I don't think I want to live in a world where only criminals and governmentally appointed mercenaries carry guns. I also know I don't want to live in a world where the government disarms the populace. That would be a gargantuan and invasive procedure which would only create turmoil, strife and enough resentment to lead to hatred and subversion. I will submit to it as soon as our government proves that it can be peacefully or even bloodily Iraq, Iran, Pakistan, Afghanistan, North Korea, etcetera. They can take it easy and start in DC, if they'd like.

Fight the fear mongering!

staff04 10 years, 3 months ago

The second Amendment is just fine the way it is written. It says, "well regulated." I don't understand why anyone thinks in such absolute terms to suggest that there should be NO regulation of firearms (thank you, Gun Owners of America, for being more 2nd Amendment than the rest). No registries, no restricitons, no *regulation. The 2nd Amendment demands that there be certain reasonable restrictions.

Okay, so continue. I'm sure this will be a fun one to watch.

MyName 10 years, 3 months ago

I don't think a literal interpretation of the 2nd Amendment supports the viewpoint that all Americans have the right to own and/or carry any weapon they want. To quote:

"A well-regulated Militia being necessary to the security of a free state, the right of the people to keep and bear arms shall not be infringed."
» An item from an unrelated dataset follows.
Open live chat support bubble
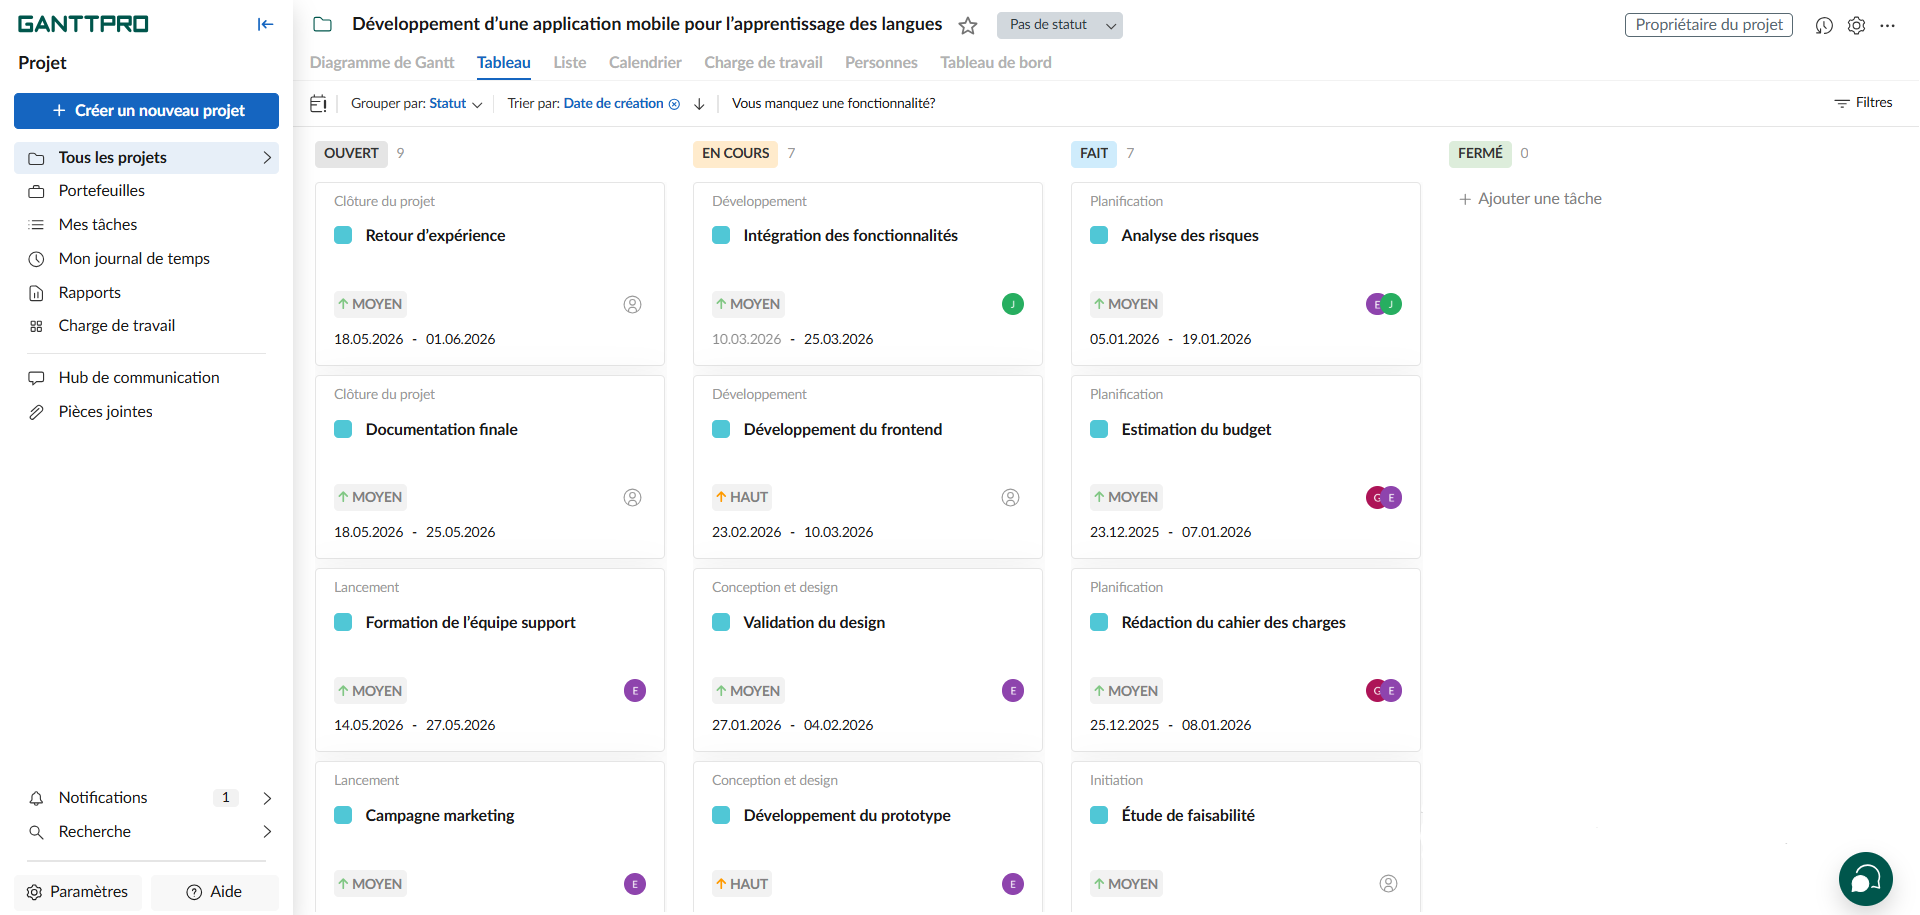 (x=1865, y=879)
I don't see anything in this amendment about what sort of "arms" people are guaranteed the right to keep, or for that matter whether "the people" refers to each individual, or something on the level of a group of people in a state or city who are put in charge of defending themselves and their city or state. That being said, there is definitely a common law right to keep a weapon to defend yourself and your property that is older than the U.S. Constitution.

I believe the 2nd amendment was put out there as a check against tyranny by a central government, but not as a blanket freedom for all people to carry any sort of weapon they like around. As long as State "Militias" (i.e. National Guard units) are in place, and as long as the general populace has access to some kinds of arms for personal use or as a potential substitute for a militia, I think some restrictions on the kinds of weapons allowed (including handguns) is constitutionally allowed.